Cyrus McCormick jr. had zijn reeks van negen wandtapijten kennelijk verworven uit de collectie van Don Raimon d'Allones op Mallorca.13 George Leland Hunter maakte in 1925 melding van de bewaarde correspondentie rond de oorspronkelijke bestelling en leverantie van deze reeks, zonder echter de verblijfplaats hiervan te noemen. Helaas konden deze documenten tot op heden nog niet weer worden getraceerd. Uit de documenten zou blijken dat de reeks in 1679 in Antwerpen werd gekocht voor Don Ramon Forton, Graaf van Montenegro en Mantua, woonachtig op Mallorca. In de correspondentie werden velerlei details over deze transactie gegeven, zoals de exacte maten van elk wandtapijt en de verschillende uitgaven ervoor, zoals voor de voering, verpakking, uitvoerrechten van Antwerpen naar Amsterdam, invoerrechten voor Holland, vrachtkosten van Antwerpen naar Amsterdam, uitvoervergunningen vanuit Amsterdam, verzekering naar Mallorca, provisie en commissie. Een deel van de betaling werd voldaan met de opbrengst van olie die voor Don Ramon in Amsterdam werd verkocht.
Hunter vermeldde helaas niet de naam van de handelaar of tapijtwever van wie deze reeks in 1679 in Antwerpen werd gekocht. Gezien het type boorden van cat. 40-a-g, dat werd toegepast door Jan Francisco Cornelissen, maar die reeds in 1678 was overleden, is het aannemelijk dat het hier een nog door hem geproduceerde reeks betreft, die echter na zijn dood door zijn erfgenamen, de familie Wauters, werd verkocht. In het jaar 1679 komen hier zowel Michiel, Philips als Maria Anna Wauters voor in aanmerking.
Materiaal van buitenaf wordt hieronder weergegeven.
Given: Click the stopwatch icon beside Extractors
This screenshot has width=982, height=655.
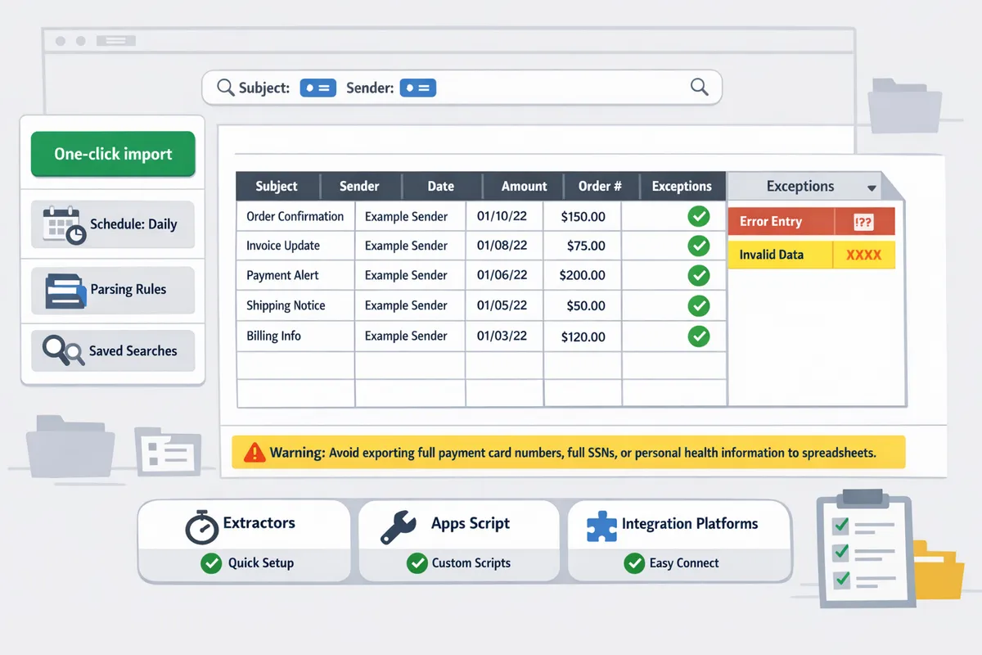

Cat. 40-a-g heeft een lichte verwantschap met de Metamorfosenreeks uit omstreeks 1677 door Michiel Wauters van het stadhuis van Nijmegen.14 Met name de figuurvoorstelling van De dood van Procris van cat. 40-e heeft veel gelijkenis met Cephalus en Procris op cat. 163-f. De reeks door Michiel Wauters, ook wel aangeduid als 'Het Stauwerken', is vervaardigd naar ontwerpen van de schilder Daniël Janssens (1636-1682) uit Mechelen.15 De boslandschappen worden daar echter steeds gecombineerd met grote gebouwen of andere architectonische elementen, hetgeen bij cat. 40-a-g niet het geval is. Ook zijn de boorden van die reeks van een ander type.
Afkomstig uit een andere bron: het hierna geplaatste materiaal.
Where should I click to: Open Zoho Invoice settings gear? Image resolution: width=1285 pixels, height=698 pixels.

Cornelissens andere zwager, Philips Wauters, leverde in 1678 ook een reeks met een aan cat. 40-a-g verwant thema: zes wandtapijten met 'Groenwerck, met cleyne figurkens gestoffeert van Jachten van Venus en Adonis'.16 Deze reeks, met de onderwerpen varkensjacht, hertenjacht, hazenjacht, de wagen van Venus in de lucht, Adonis op schoot bij Venus en Venus in de lucht, werd ook in 1683 door zijn opvolgers nog geleverd.17
Cat. 40
wandtapijtweverij van Jan Frans Cornelissen naar ontwerp van Anoniem ca. 1670-1678
Reeks landschapsverdures met jachtvoorstellingen uit de metamorfosen van Ovidius, ca. 1670-1678
Apeldoorn, Paleis Het Loo Nationaal Museum
40-a. Diana geeft de hond aan Procris
Beschrijving:
In een landschap met links hoge loofbomen, rechts struiken en op de achtergrond glooiende velden, bevinden de godin Diana en Procris zich samen op de voorgrond. Procris is gezeten op een aarden verhoging en heeft haar armen geslagen rond een grote hond die voor haar zit. Rechts naast haar staat Diana.
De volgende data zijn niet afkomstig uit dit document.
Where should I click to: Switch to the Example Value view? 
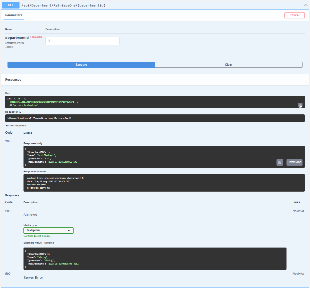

De zijboorden zijn opgebouwd uit een voetstuk met gevleugelde sfinxen, waarop een vaas, van boven afgesloten door een bol, waarop een met bloemguirlandes en wapens omgeven vrouwenfiguur balanceert - links de Vrede, met een toorts en een olijftak, rechts met vleugels en een vaandel, mogelijk Victoria - en in de bovenhoeken een in een krans gezeten adelaar. De bovenboord bestaat uit guirlandes van bloemen en vruchten ter weerszijden van een blanco schild. Er is geen onderboord.
Commentaar:
Dit is het eerste van de vier wandtapijten in deze reeks die betrekking hebben op de geschiedenis van Cephalus en Procris (Ovidius' Metamorfosen 7: 794-862). Tijdens een bezoek aan het eiland Aegina vertelt de Atheense gezant Cephalus het verhaal van zijn huwelijk met Procris. Hoewel het een zeer gelukkig huwelijk is, verdenkt Cephalus zijn vrouw van ontrouw. Om haar op de proef te stellen probeert hij in vermomming haar te verleiden. Als hem dit bijna lukt, vlucht Procris uit schaamte van hem weg en gaat zij naar de jachtgodin Diana. Deze schenkt aan Procris een jachthond (Lelaps) die het spoor nooit bijster raakt en een magische speer die zijn doel nooit mist.
Conditie:
Goed.
Cat. 40-a
wandtapijtweverij van Jan Frans Cornelissen naar ontwerp van Anoniem ca. 1670-1678
Diana geeft de hond aan Procris (Ovidius, Metamorfosen, VII, 794-862), ca. 1670-1678
Apeldoorn, Paleis Het Loo Nationaal Museum, inv./cat.nr. Inv. RLXVIII-f
40-b. Meleager doodt het Calydonische everzwijn
Beschrijving:
In een dichtbegroeid boslandschap met in het midden slechts een smal doorzicht naar de verte, zijn links op de voorgrond Meleager en Atalanta te zien die met een groep honden het everzwijn omsingelen. Meleager richt zijn speer op het dier om het te doorboren.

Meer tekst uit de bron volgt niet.